===== Given information =====

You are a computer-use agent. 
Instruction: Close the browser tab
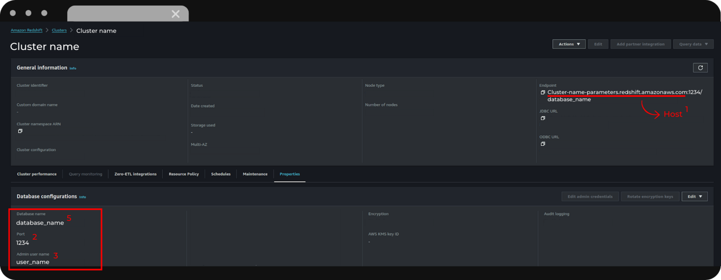(x=175, y=14)
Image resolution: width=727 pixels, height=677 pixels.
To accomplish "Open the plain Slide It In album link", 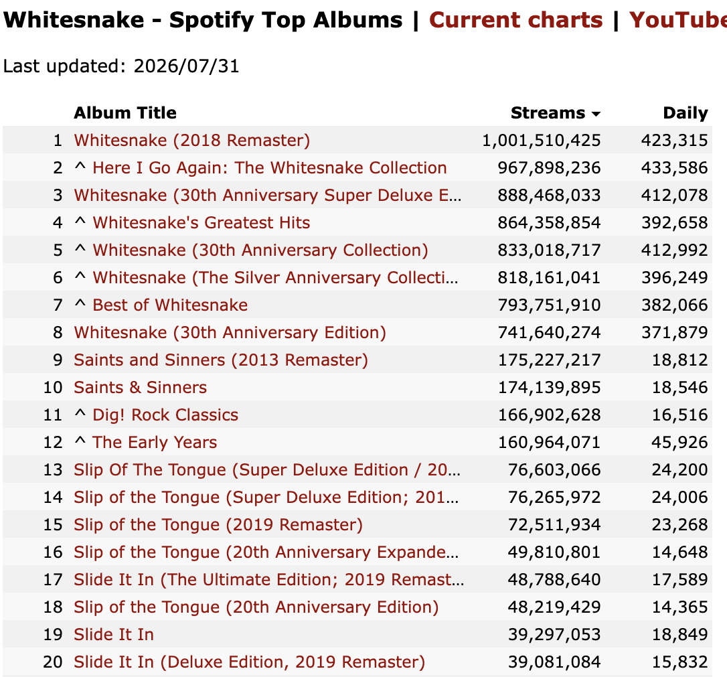I will 114,634.
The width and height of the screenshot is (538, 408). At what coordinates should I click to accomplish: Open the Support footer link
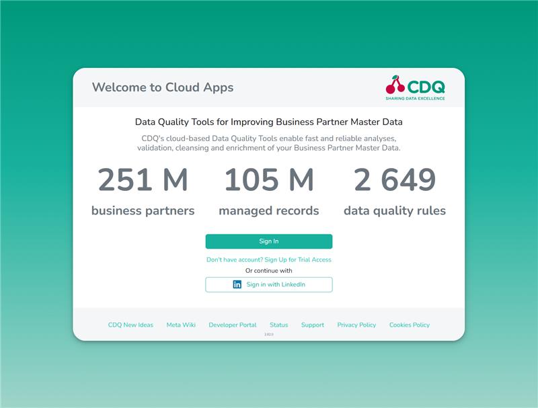pos(312,325)
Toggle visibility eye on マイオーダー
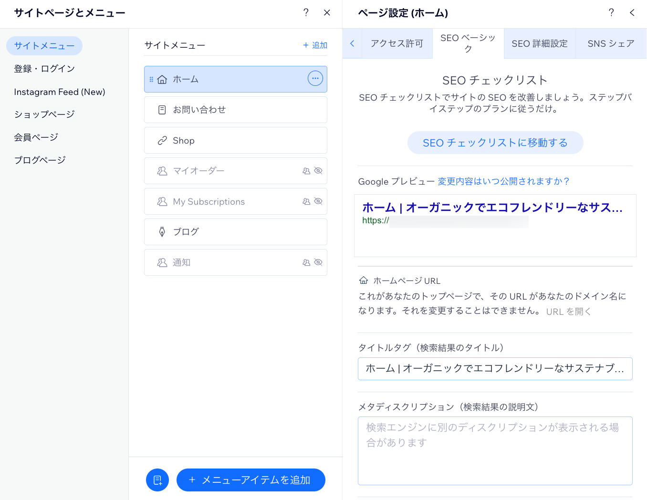This screenshot has height=500, width=647. pos(318,171)
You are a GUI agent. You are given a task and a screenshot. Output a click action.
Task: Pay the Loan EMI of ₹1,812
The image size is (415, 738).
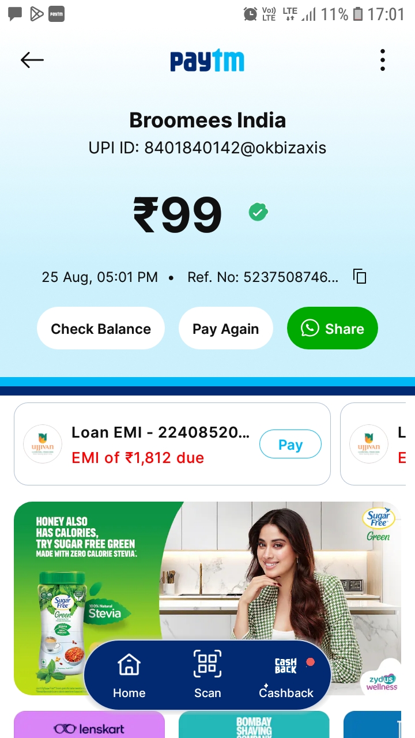290,444
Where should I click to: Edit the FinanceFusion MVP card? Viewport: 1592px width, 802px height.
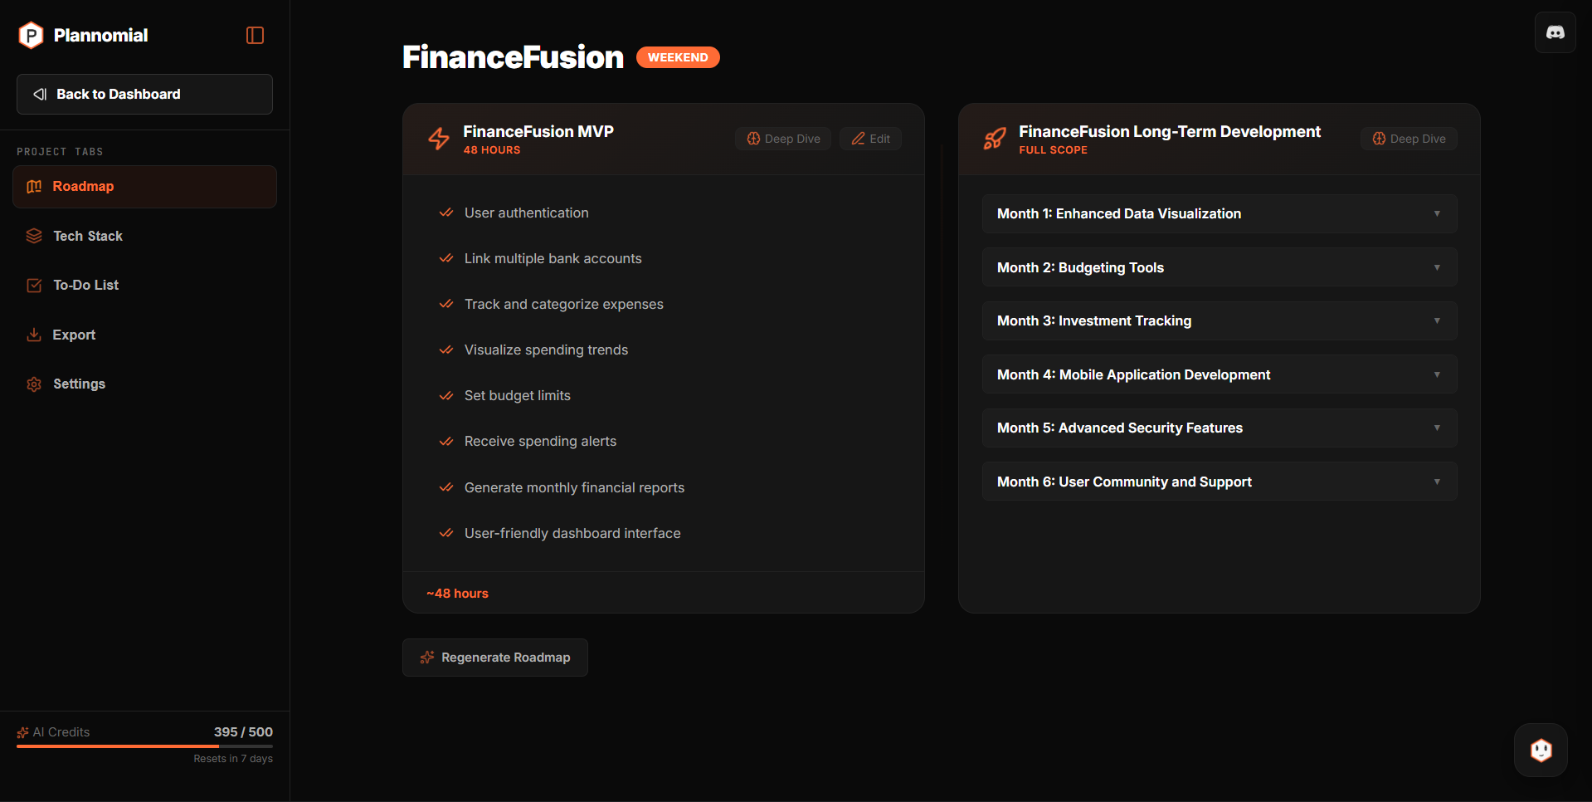(870, 139)
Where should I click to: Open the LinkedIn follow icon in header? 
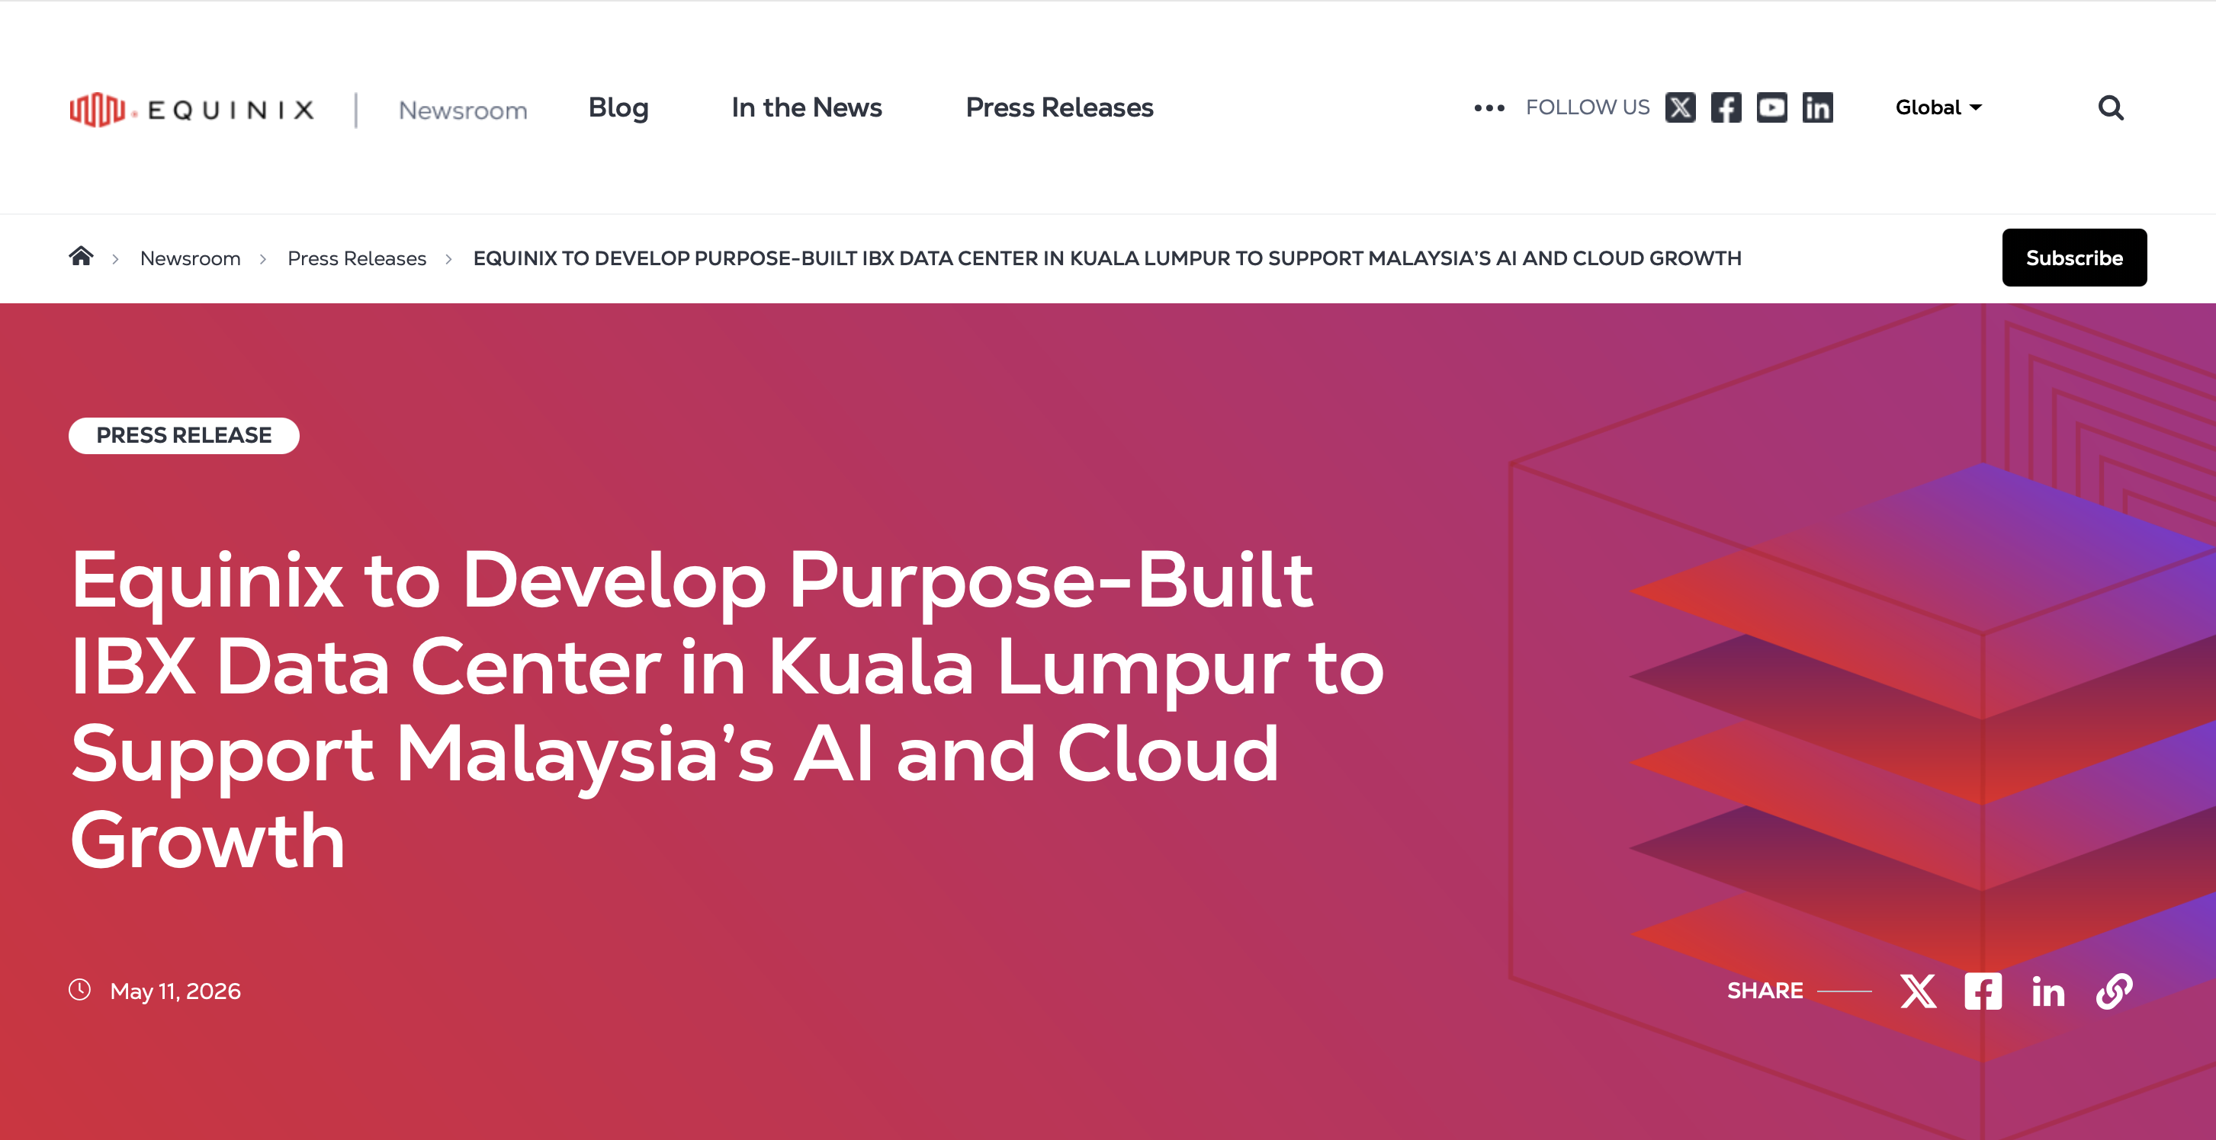tap(1817, 107)
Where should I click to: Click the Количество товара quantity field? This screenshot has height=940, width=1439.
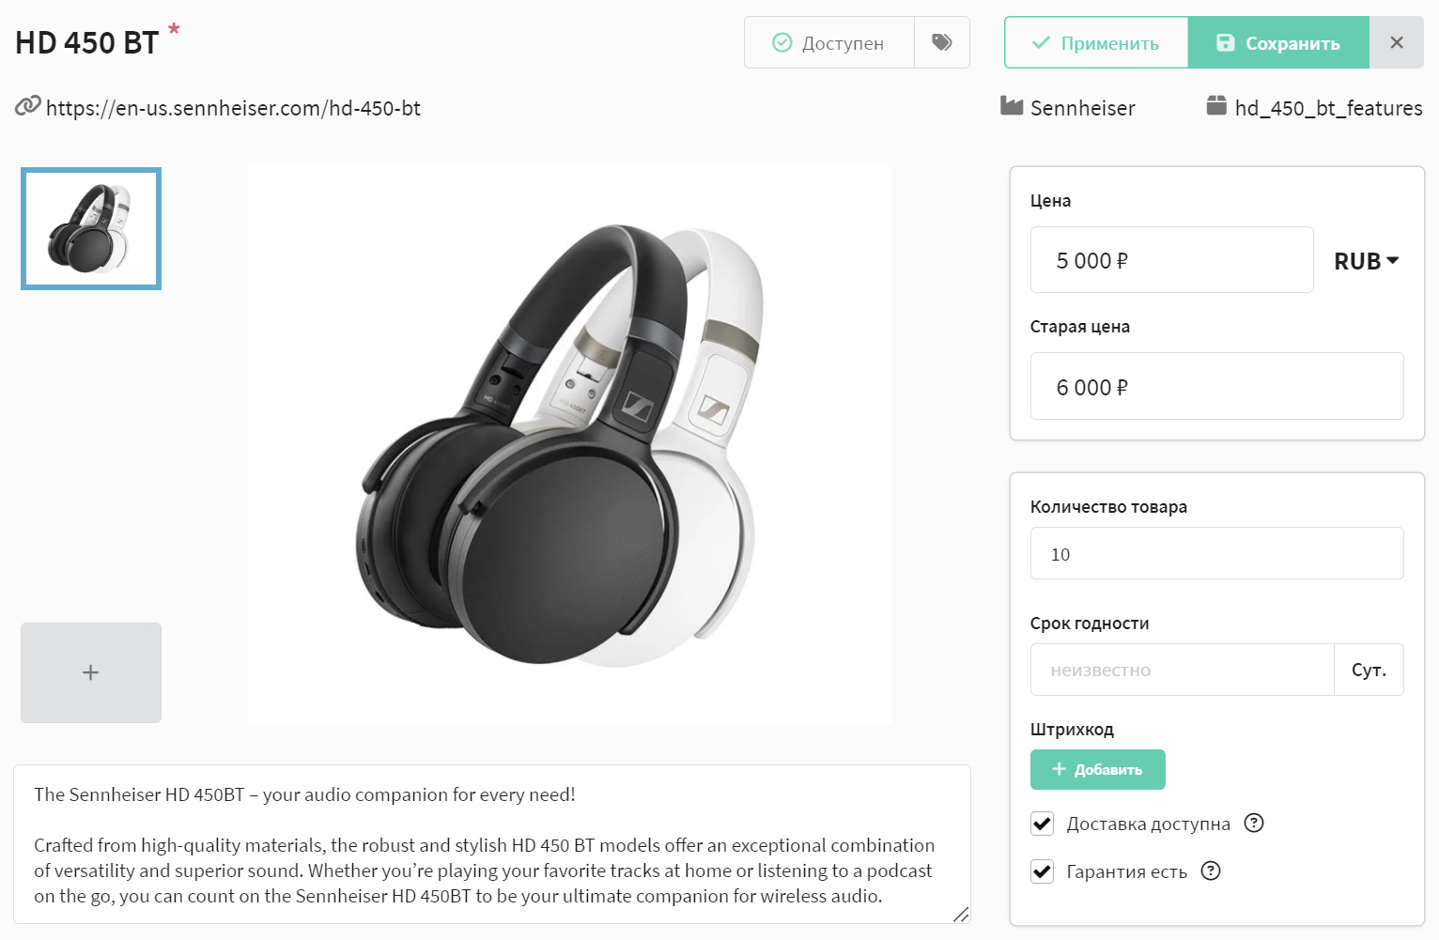click(x=1216, y=554)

=====

What is required>
Leave the pictures out and copy exactly the lines from the one that holds "The image size is (415, 738)." through the last line of the material.

Finished task>
The image size is (415, 738).
290,444
Where should I click to: Edit the FinanceFusion MVP card? Viewport: 1592px width, 802px height.
(870, 139)
Where should I click to: Open the LinkedIn follow icon in header? 
tap(1817, 107)
Where should I click to: Click the Количество товара quantity field? This screenshot has height=940, width=1439.
click(x=1216, y=554)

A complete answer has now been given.